Feedback is crucial in the modern working world. Organisations need it if they’re to respond swiftly to the ever changing market conditions they face, whilst we as individuals crave it on our path of continuous improvement. The importance bestowed upon feedback has prompted a great deal of soul searching about the best way to deliver it. This is undoubtedly important, especially when the feedback is negative, but I want to focus this blog on how we can get better at receiving feedback.
I figure that this is just as crucial, yet often relatively unexplored. If you think about it, the whole point of feedback isn’t the giving of it, but the adaption in behaviour that results from it, so being able to take it on board and change our ways is crucial. Success ultimately lies in our own hands.
Of course, receiving praise is easy. We all love receiving positive feedback about how great we are or what a sterling job we’ve done. Negative feedback is somewhat harder though. We all want to improve, no one really doubts that, but it’s also quite nice to be accepted how we are at the moment. We don’t really like seeing ourselves as a work in progress, so negative feedback can often provoke a rather emotional response from us.
The 3 responses to feedback
Academics Sheila Heen and Douglas Stone, authors of Thanks for the Feedback, are arguably the greatest experts in the world on feedback. They believe there are three distinct triggers that cause our response to feedback to be negative.
- The truth trigger - this revolves around the content contained in the feedback and our general disagreement with it.
- The relationship trigger - which revolves very much around the person giving you the feedback. Who are they to be giving you feedback?
- The identity trigger - hich revolves very much about who you are as a person. If the feedback is about something that is very personal to you, then it’s likely to trigger an emotive response.
You’re probably reading this and recognising some of these yourself. You might even be thinking they’re all perfectly natural, and they are indeed. If you want to get better at accepting feedback, however, we need to work on overcoming them.
Thankfully, Heen and Stone suggest there are a number of ways for you to overcome each one. Self-awareness is their first tip. They believe that we’ve all received a whole lot of feedback down the years, so we should be pretty good at understanding how we tend to react.
Detach the content from the person
It’s also useful to try and detach the content of the feedback from the person that gave it. After all, if the feedback itself is pretty much spot on, should it really matter who the person giving it is? Of course, this isn’t easy, but give it a go.

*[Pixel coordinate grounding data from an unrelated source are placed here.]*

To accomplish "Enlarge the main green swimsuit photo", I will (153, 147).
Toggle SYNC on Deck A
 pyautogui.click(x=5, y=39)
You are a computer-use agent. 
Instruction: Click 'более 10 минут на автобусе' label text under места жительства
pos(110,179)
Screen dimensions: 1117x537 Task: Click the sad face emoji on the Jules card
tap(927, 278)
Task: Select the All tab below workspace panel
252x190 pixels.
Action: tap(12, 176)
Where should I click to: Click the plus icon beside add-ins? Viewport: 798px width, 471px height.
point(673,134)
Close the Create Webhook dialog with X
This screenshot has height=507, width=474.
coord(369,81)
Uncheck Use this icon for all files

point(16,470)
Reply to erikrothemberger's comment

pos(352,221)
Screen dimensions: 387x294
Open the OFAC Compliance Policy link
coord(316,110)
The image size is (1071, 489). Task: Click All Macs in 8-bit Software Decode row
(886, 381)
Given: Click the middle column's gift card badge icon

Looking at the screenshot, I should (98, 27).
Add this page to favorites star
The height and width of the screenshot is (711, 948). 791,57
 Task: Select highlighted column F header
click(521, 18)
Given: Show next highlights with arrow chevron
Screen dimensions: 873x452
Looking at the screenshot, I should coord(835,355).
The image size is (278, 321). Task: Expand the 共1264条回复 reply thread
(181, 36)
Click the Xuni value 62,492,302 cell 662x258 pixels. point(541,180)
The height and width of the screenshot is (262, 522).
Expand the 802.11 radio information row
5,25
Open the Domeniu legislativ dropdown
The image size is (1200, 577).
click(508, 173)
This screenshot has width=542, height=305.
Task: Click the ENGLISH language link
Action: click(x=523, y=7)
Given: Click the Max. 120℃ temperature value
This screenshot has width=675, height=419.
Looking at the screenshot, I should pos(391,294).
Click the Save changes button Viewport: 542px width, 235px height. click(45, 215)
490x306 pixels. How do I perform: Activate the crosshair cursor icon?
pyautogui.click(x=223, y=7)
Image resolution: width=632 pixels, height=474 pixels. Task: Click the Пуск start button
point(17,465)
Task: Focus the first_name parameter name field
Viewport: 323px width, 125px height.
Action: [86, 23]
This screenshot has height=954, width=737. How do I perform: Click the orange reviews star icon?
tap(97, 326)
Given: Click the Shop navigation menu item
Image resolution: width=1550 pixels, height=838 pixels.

Differentiate between types of feedback
Not all feedback is the same. Some will be purely factual, whilst others may try and give you some advice or coaching. Both are valuable forms of feedback, but it’s important to distinguish between the two so you can respond accordingly.
Be open to feedback
The last tip, and arguably the most important one, is to be receptive to feedback in the first place. If you’re the kind of person that’s constantly seeking feedback from your peers, it’s much less likely you’ll be offended by the feedback you eventually receive. After all, you asked for it. When you do ask a colleague or boss for some feedback, however, make sure you’re as focused as possible. Be specific over both the topic you want feedback on, and even the kind of feedback you’re looking for. That way you’ll stand a better chance of getting the right kind and taking it on board.